La llamada que se coló en la noche
La casa estaba en silencio como solo los pequeños pueblos estadounidenses lo estaban realmente después de la medianoche, cuando las luces del porche permanecían encendidas por costumbre más que por miedo y las calles contenían el suave eco de la nada en absoluto, y dentro de una modesta casa de un piso en el borde de Willow Creek, una niña estaba descalza sobre baldosas frías, escuchando un silencio que se sentía mal porque no le devolvía el aliento.
A las 2:19 de la mañana, sonó un teléfono dentro del centro de emergencias del condado, y por una fracción de segundo el operador casi lo dejó pasar, porque las llamadas a altas horas de la noche a menudo resultaban ser errores o bromas que terminaban con disculpas incómodas, pero algo en el tiempo, en la forma en que la línea se mantuvo estable en lugar de caerse, la hizo buscar el auricular con una mano cansada y un reflejo profesional en el que había aprendido a confiar.

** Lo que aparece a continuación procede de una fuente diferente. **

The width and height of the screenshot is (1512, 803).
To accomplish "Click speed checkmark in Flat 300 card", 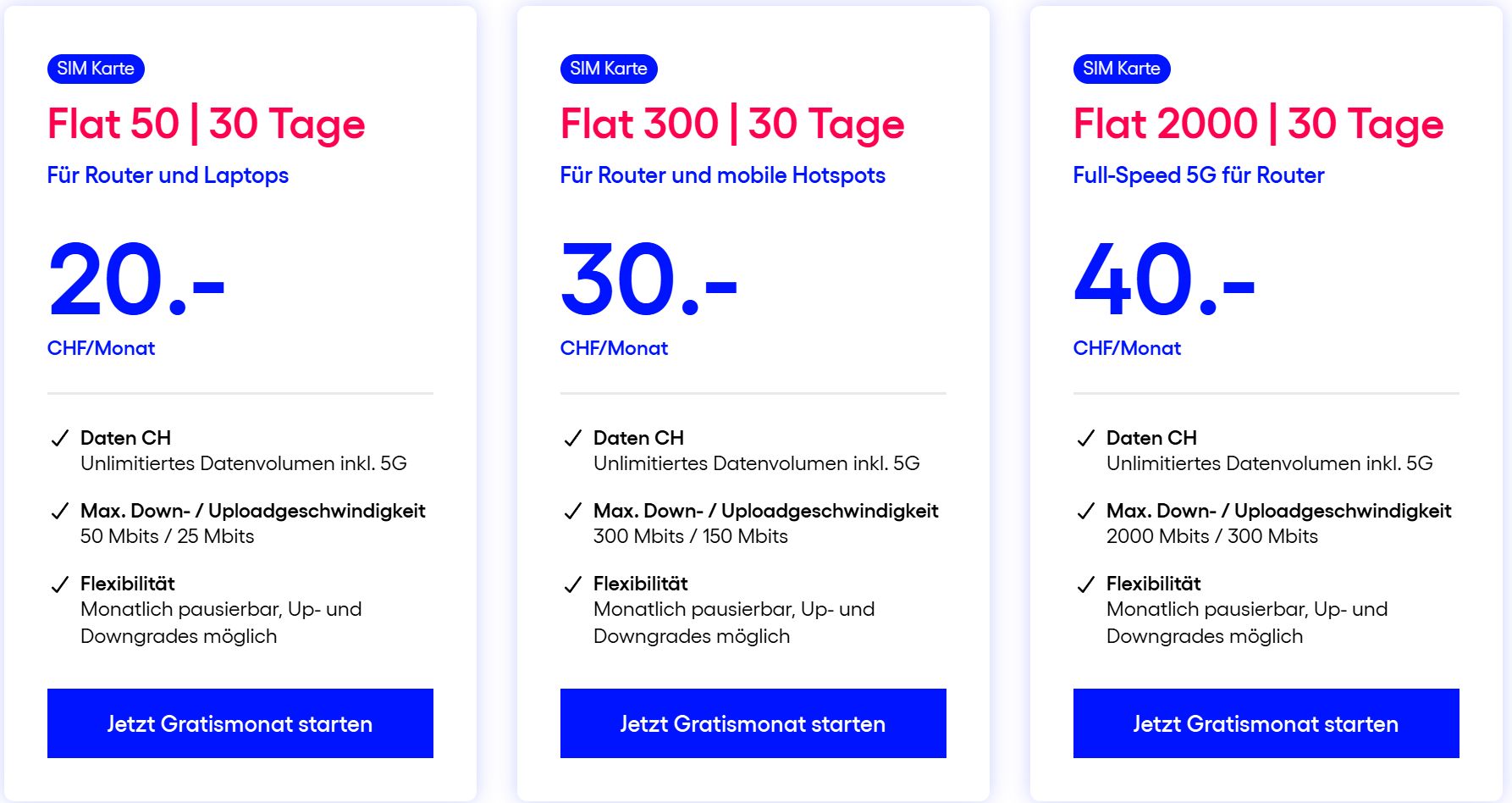I will tap(573, 511).
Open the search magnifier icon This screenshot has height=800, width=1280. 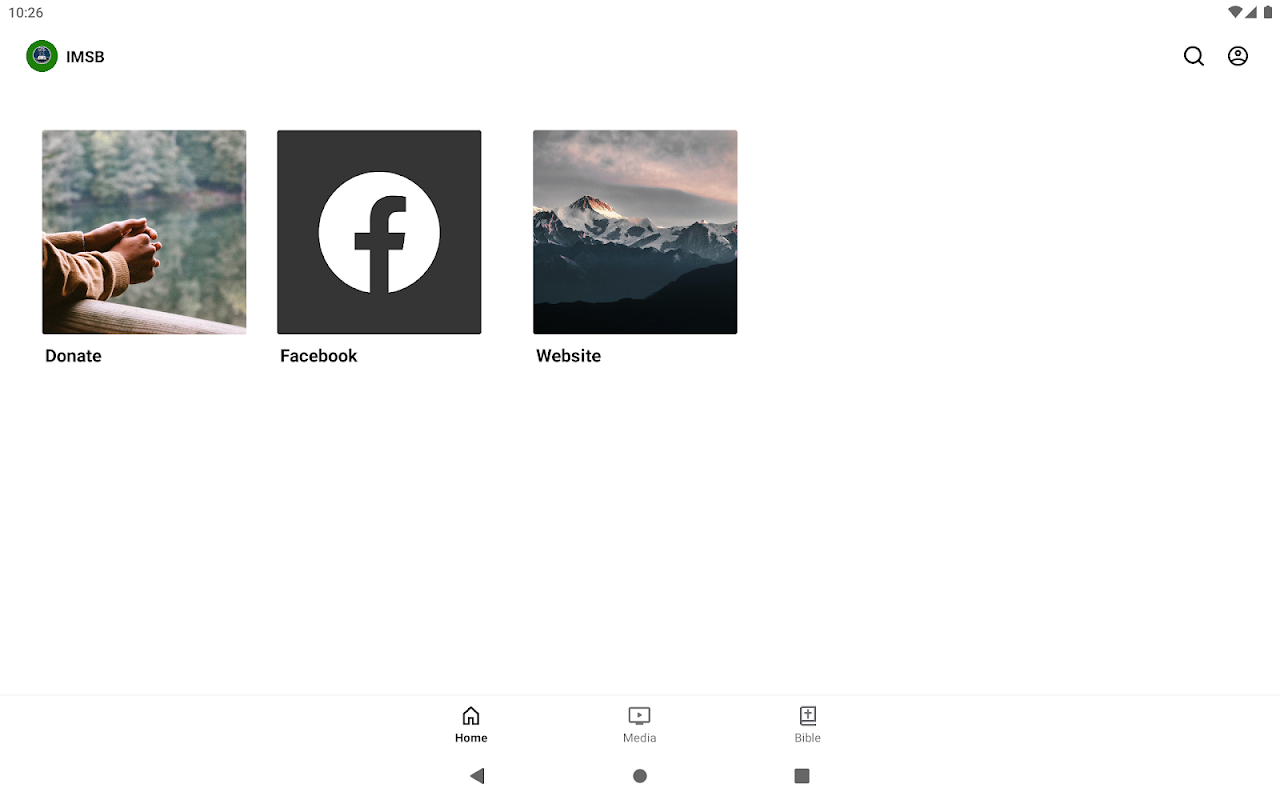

Cuando habló, esperaba ruido, risas, confusión, cualquier cosa lo suficientemente fuerte como para justificar la hora, pero lo que le respondió no fue nada de eso, y el sonido que llegó a través del receptor hizo que su columna se enderezara inmediatamente.
Era una voz de niño, fina y cuidadosa, firme de un modo que asustaba a los adultos mucho más que el llanto.
—Eh… hola… mis padres no se despiertan —dijo la niña, haciendo una pausa como si eligiera las palabras con gran esfuerzo—, y la casa huele raro.